Wednesday, October 29, 2025

Microbiome may determine the temperament of babies

Amazing stuff! I am not sure this study resolved the chicken and egg issue or what came first. Did the microbiome influence the temperament or vice versa.

"... a new preprint, may be differences in their microbiomes.

Previous studies have drawn connections between microbiome composition and certain temperament traits

But it’s hard to tell the chicken from the egg: Do kids who behave certain ways end up with a specific mix of microbes, or do some microbes influence the way kids behave? ...

They gathered four exuberant 2.5-year-old toddlers and four more inhibited ones. ... The team obtained fecal samples from all the toddlers, then prepared a bunch of rats for a poo transfusion by essentially rinsing the microbes from their bowels before giving them a filtered stool sample or a sham control, followed by booster inoculations 2 and 3 days later.

Rats that received exuberant toddler poo were more exploratory in standard lab tests than both the rats that received samples from the inhibited kids and the control rats. 
Intriguingly, although the rats that received the inhibited kids’ stools didn’t show significant behavioral differences from the controls, a part of their brains showed reduced dopamine signaling, which could indicate that they felt less “reward” from joyful activities. ..."

From the abstract:
"Background
Behavioural phenotypes have previously been transferred via faecal microbiota transplantation (FMT) from patients with psychiatric disorders to rodents. Studies indicate that the gut microbiota composition may be linked to certain temperament traits, defined as biologically-based differences in emotional reactivity and self-regulation. Here, we aimed to determine if the gut microbiota plays a role in temperament using an FMT approach.

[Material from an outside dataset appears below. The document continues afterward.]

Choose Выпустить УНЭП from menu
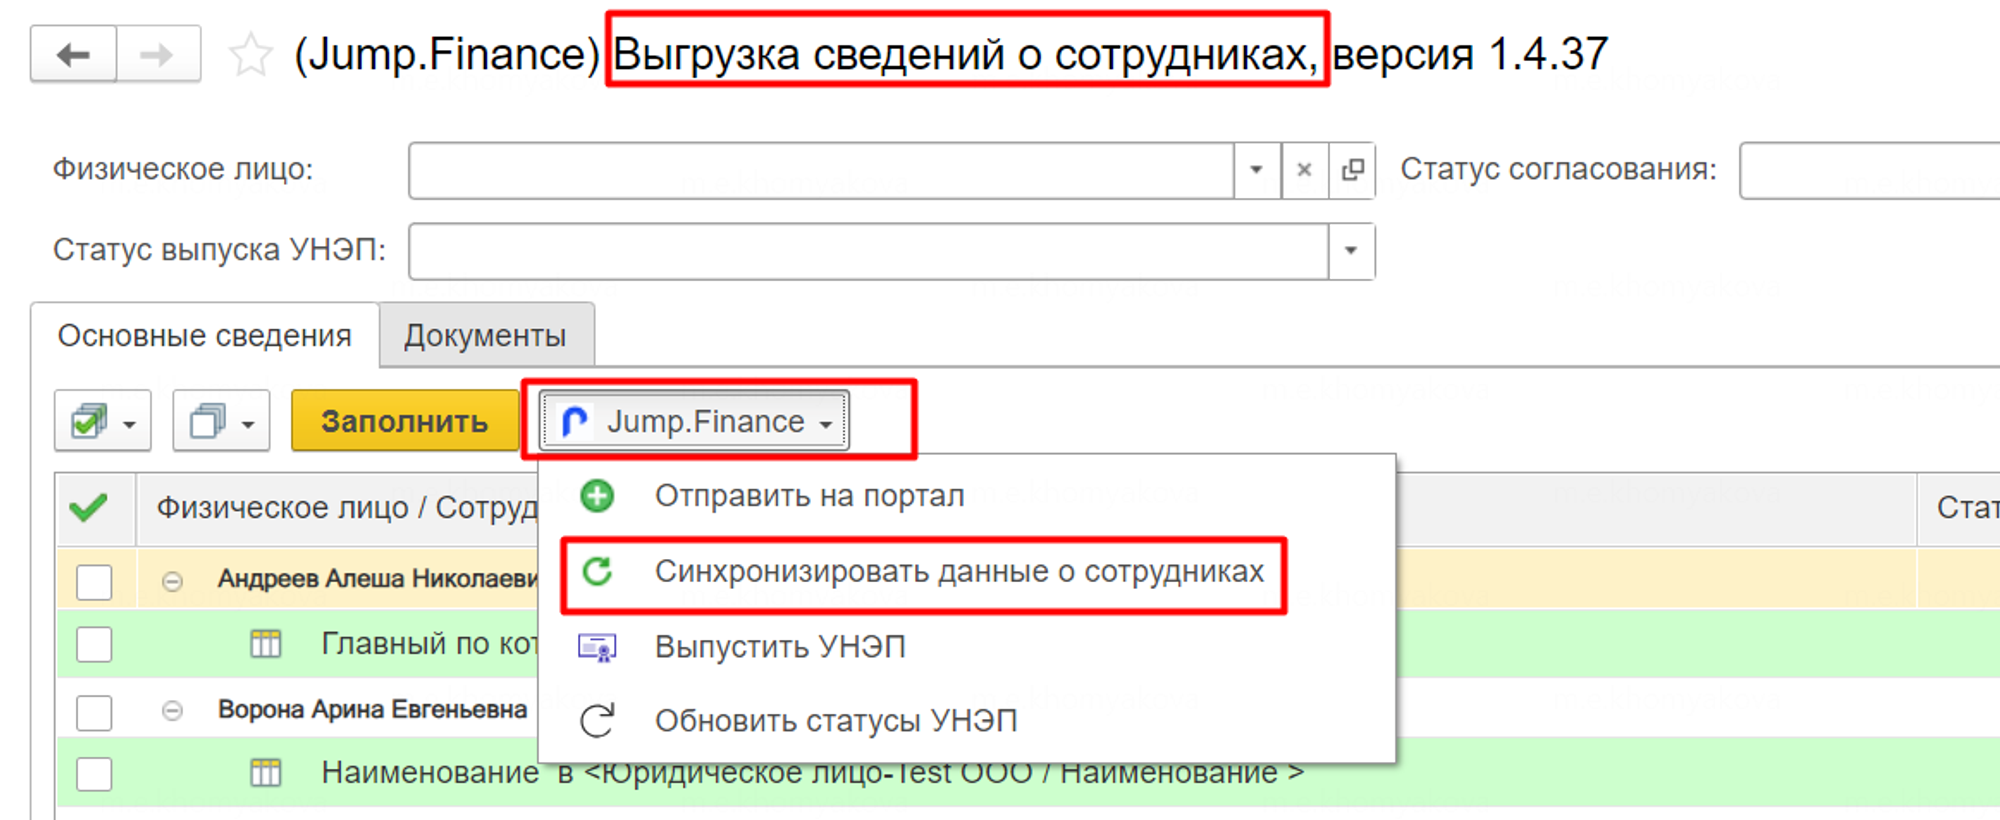This screenshot has width=2000, height=820. [x=780, y=647]
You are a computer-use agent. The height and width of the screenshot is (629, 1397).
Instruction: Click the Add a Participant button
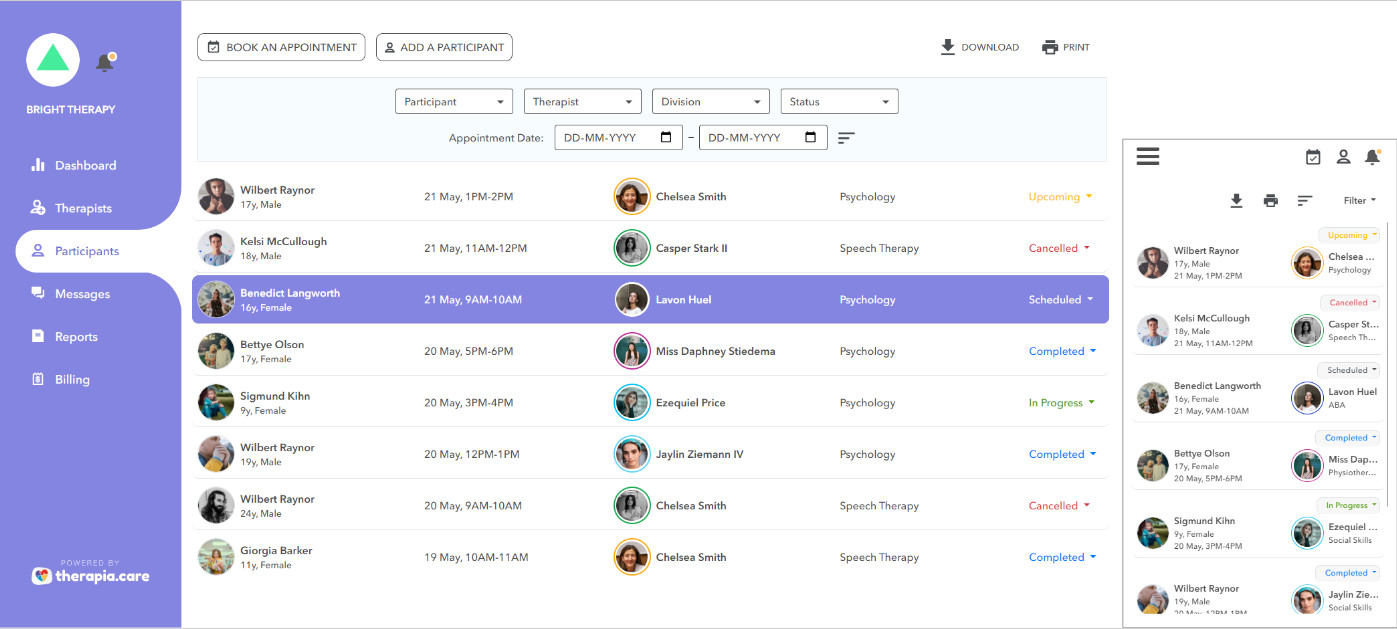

We focused on the temperament traits of exuberance, defined as positive reactivity, decreased behavioural inhibition, and high behavioural approach tendencies.

Methods
Faeces from 2.5-year-old toddlers from FinnBrain Birth Cohort Study with high exuberance/approach or high behavioural inhibition in the LabTAB bubbles-episode was transferred to juvenile male Sprague Dawley rats (age 22/23 days). Behaviour of the rat recipients (n=53) was assessed using the novel non-social arena, novel social arena, hole board test for exploratory behaviour, social approach-avoidance test, and forced swim test. The faecal pellets collected from the rodents were analyzed with 16s rRNA sequencing and faecal samples from the sample of toddlers (which included the donors, n=176) were analysed using short-read metagenomic sequencing. The striatum and prefrontal cortex from the rodents’ brains were analysed post-mortem using RNAseq.

Results
Microbiome from toddlers with high exuberance traits induced increased exploratory behaviour compared to vehicle-controls and rats receiving faeces from inhibited toddlers.
Locomotor activity, social, and depressive-like behaviour remained unaffected. We noted a downregulation of the dopamine synapse pathway within the striatum of the rats that received faeces from the inhibited trait donors compared with vehicle-controls. Faecal microbiota of rats receiving faeces from the same donor resembled more each other than rats from a different cage. Clostridium species AM29 11AC in toddler microbiome was positively related to exuberance, but there were no cross-sectional associations between faecal metabolites in the human sample.

Conclusions
FMT from exuberant toddlers lead to altered exploratory-related behaviour in rats."

ScienceAdviser



Figure 1. Schematic of the animal experiment timeline. 



Figure 3. Pathway analysis of differentially expressed genes in striatum in recipients of inhibited toddler’s faeces vs controls were not statistically significant.